[Records from a collection]
▼

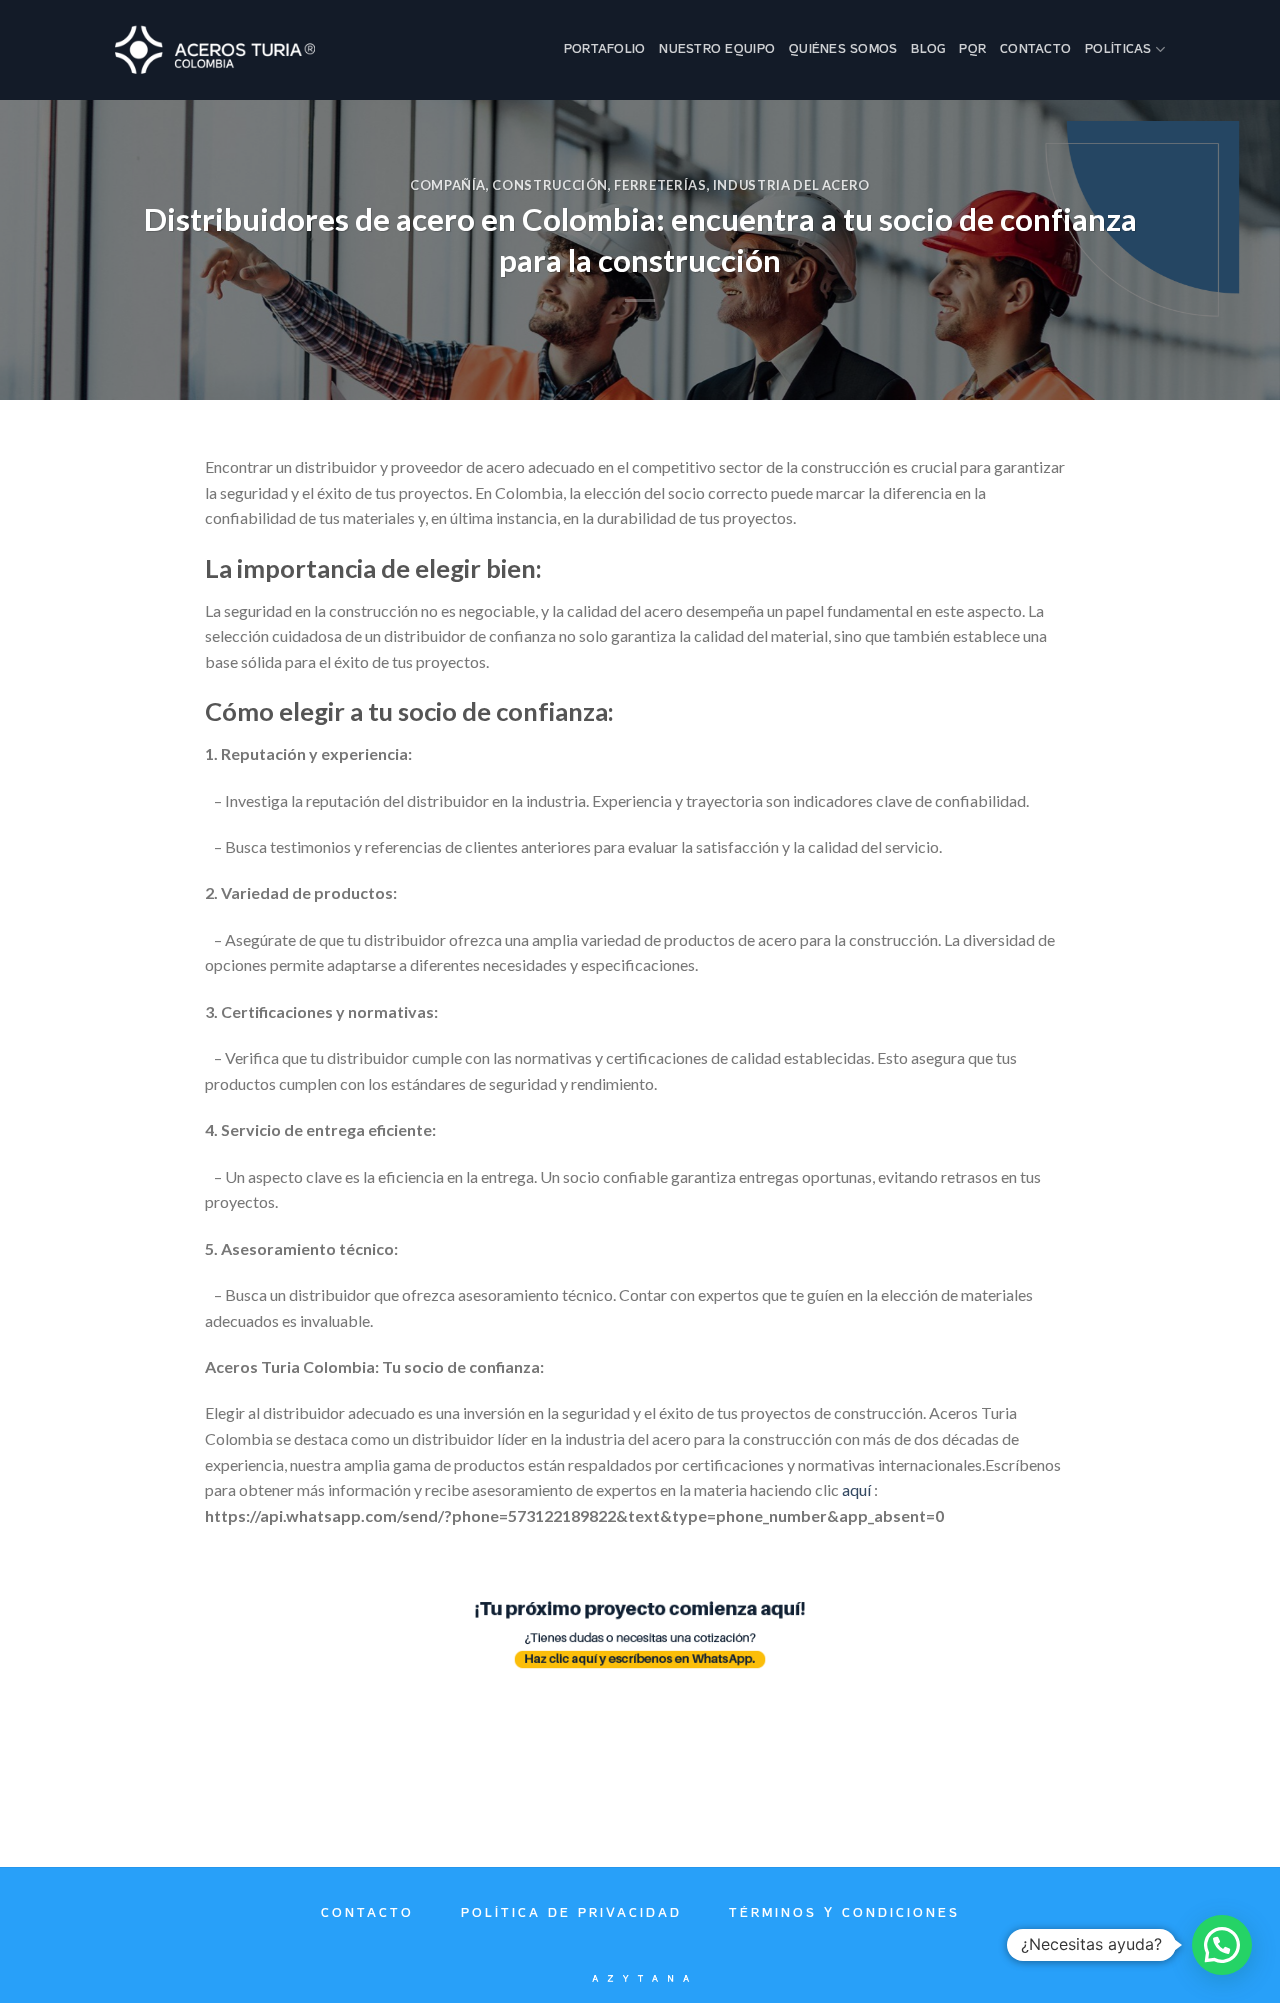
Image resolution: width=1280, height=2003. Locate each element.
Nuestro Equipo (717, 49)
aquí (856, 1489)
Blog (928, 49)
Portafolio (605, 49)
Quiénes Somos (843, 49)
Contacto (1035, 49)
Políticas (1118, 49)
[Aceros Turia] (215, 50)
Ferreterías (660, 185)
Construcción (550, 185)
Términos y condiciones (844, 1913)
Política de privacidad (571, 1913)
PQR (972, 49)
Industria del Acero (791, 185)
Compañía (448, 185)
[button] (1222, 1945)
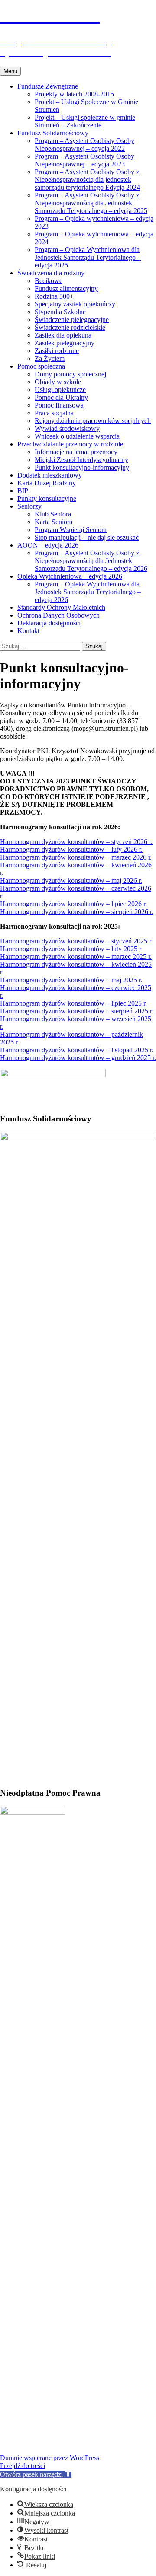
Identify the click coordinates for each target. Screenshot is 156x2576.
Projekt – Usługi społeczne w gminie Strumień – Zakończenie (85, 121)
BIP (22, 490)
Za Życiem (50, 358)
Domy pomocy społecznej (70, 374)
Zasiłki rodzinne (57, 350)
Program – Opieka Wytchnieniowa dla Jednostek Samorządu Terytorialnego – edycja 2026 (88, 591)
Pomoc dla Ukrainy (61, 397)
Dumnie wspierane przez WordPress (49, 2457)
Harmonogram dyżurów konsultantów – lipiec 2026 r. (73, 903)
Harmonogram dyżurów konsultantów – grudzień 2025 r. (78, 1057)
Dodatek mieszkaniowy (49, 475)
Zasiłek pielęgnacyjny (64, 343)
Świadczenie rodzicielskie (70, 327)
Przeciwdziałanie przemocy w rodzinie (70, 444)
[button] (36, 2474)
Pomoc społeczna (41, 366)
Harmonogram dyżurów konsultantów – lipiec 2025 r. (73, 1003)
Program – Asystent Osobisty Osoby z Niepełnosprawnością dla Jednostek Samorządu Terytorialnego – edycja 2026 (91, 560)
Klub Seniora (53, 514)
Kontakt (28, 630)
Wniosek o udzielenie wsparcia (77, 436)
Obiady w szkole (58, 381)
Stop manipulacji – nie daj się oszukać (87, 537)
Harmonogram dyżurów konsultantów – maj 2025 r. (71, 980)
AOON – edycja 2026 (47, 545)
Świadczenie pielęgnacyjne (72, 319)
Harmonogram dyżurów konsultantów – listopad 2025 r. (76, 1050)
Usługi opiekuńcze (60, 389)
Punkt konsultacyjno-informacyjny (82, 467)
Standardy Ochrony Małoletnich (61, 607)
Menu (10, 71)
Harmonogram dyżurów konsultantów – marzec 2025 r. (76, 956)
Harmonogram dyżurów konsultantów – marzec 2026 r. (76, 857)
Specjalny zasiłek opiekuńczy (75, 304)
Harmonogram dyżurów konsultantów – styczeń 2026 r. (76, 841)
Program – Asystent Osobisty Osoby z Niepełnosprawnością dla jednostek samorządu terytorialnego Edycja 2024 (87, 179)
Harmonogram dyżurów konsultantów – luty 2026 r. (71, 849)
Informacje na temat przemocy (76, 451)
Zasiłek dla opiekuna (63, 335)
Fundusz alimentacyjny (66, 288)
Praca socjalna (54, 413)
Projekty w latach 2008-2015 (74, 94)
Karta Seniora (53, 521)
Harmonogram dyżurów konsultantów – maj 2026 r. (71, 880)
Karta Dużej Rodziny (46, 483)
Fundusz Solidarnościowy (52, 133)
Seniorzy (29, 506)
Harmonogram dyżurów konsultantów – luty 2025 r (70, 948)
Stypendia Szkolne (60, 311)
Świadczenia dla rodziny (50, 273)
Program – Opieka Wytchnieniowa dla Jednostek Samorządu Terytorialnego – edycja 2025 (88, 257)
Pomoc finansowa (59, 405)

▲
▼

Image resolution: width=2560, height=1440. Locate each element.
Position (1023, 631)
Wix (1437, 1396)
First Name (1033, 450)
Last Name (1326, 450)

▲
▼

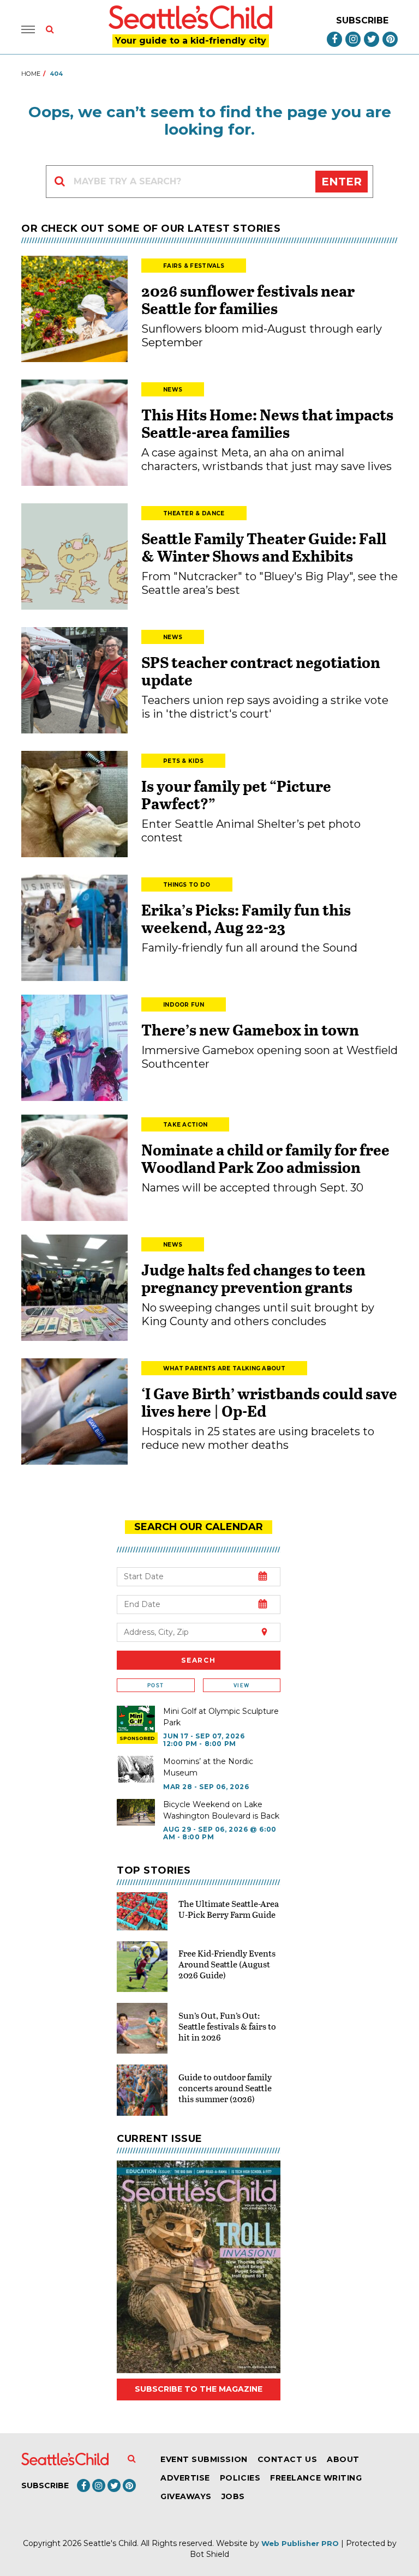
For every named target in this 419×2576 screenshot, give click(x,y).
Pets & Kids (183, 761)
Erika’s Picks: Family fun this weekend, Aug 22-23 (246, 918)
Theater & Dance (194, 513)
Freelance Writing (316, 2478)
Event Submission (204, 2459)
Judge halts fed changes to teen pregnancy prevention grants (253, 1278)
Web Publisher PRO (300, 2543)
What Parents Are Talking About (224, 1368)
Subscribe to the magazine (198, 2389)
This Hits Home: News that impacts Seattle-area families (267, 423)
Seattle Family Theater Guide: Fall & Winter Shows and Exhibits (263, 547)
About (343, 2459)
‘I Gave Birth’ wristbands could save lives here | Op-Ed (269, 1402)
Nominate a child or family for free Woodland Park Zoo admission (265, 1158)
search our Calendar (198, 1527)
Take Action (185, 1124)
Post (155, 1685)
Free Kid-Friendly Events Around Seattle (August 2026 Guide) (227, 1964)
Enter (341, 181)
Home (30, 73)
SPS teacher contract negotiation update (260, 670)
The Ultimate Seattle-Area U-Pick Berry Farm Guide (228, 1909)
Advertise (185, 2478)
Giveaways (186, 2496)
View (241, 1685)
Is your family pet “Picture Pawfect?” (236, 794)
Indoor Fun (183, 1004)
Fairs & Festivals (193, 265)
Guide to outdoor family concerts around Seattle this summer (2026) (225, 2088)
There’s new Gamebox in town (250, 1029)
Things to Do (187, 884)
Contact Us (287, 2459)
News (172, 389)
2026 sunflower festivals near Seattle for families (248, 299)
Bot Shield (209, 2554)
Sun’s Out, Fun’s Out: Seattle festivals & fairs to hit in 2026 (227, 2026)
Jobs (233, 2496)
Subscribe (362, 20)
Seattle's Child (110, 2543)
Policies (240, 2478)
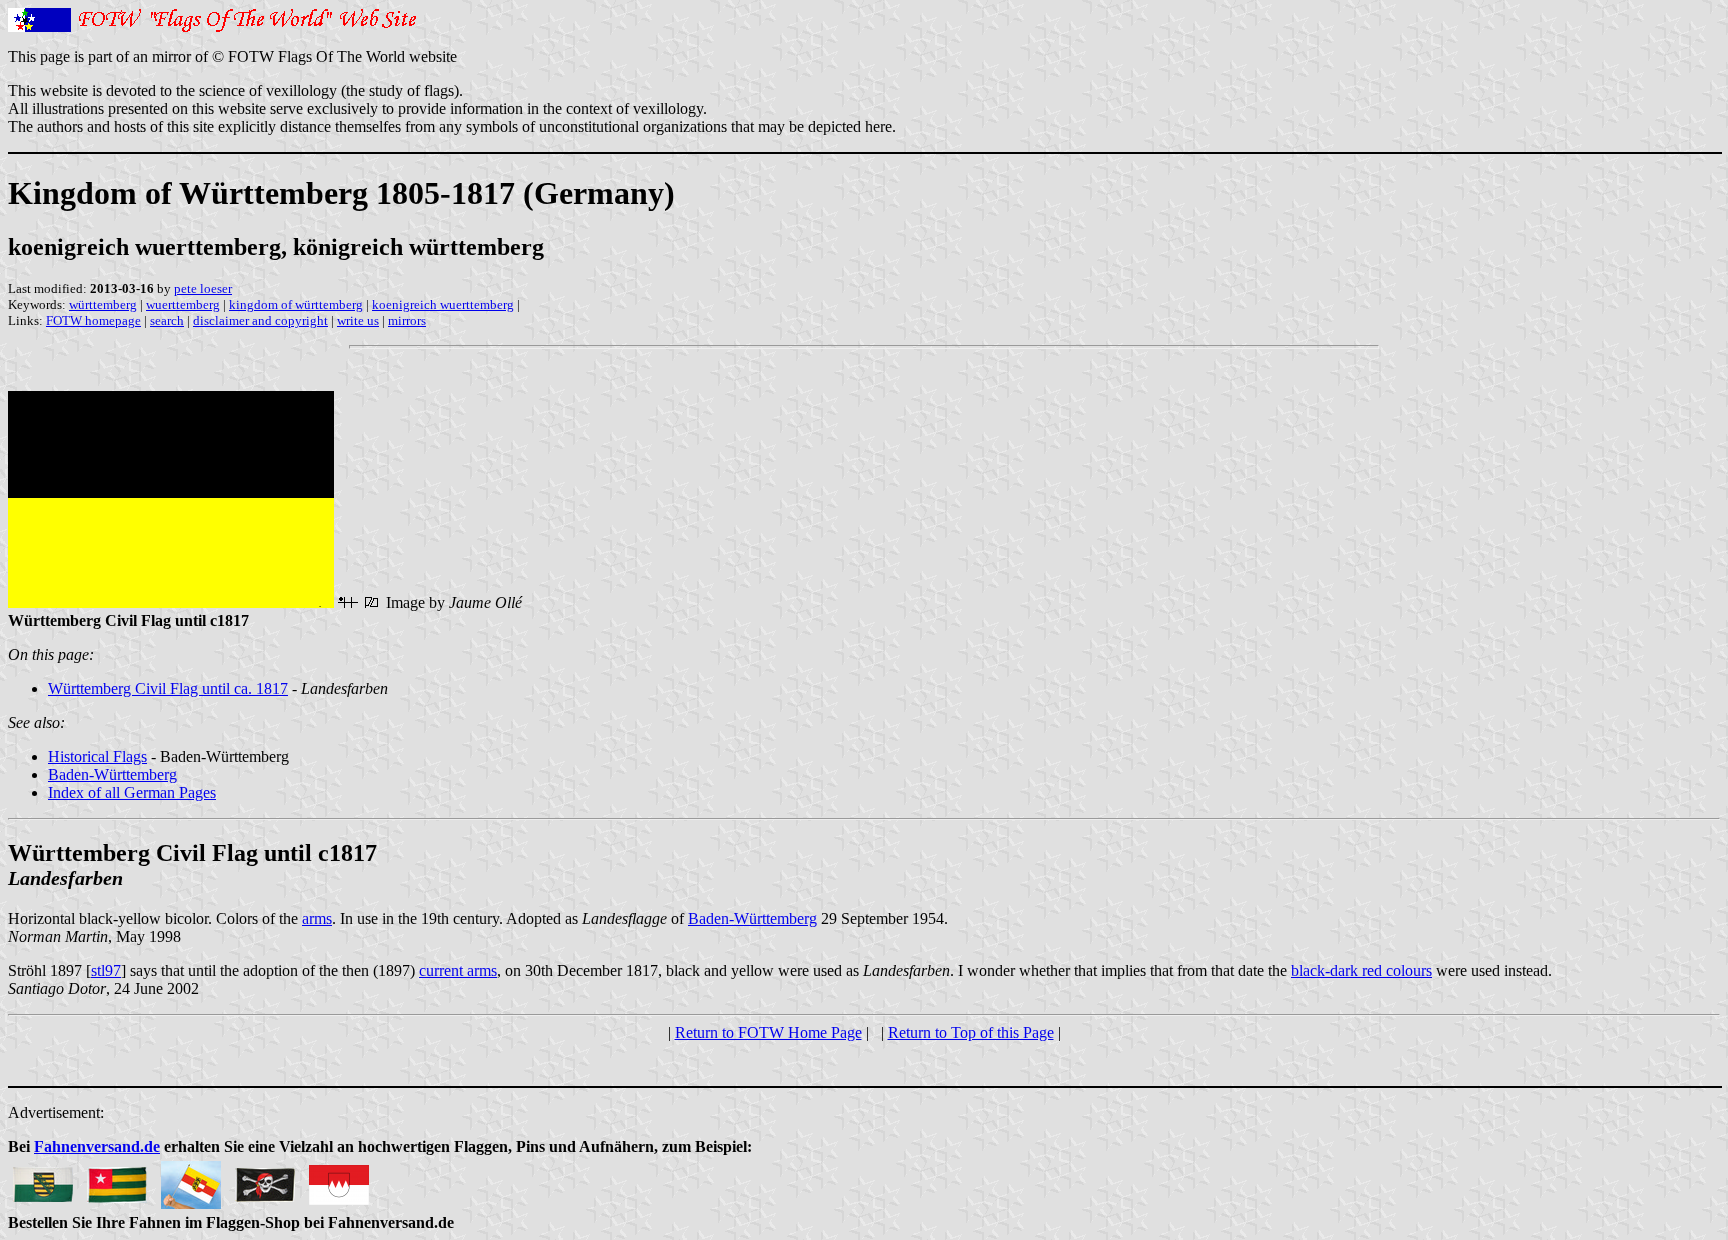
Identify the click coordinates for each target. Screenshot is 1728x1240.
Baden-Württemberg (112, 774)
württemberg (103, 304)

▲

§ EXERCISE DIRECTIONS: Give only the lines from the one holding "Judge halts fed" through the one holding "Take Action (185, 1124)", each restated exactly as it appears above.

§ WRITTEN REPLY:
Judge halts fed changes to teen pregnancy prevention grants (253, 1278)
Web Publisher PRO (300, 2543)
What Parents Are Talking About (224, 1368)
Subscribe to the magazine (198, 2389)
This Hits Home: News that impacts Seattle-area families (267, 423)
Seattle Family Theater Guide: Fall & Winter Shows and Exhibits (263, 547)
About (343, 2459)
‘I Gave Birth’ wristbands could save lives here | Op-Ed (269, 1402)
Nominate a child or family for free Woodland Park Zoo admission (265, 1158)
search our Calendar (198, 1527)
Take Action (185, 1124)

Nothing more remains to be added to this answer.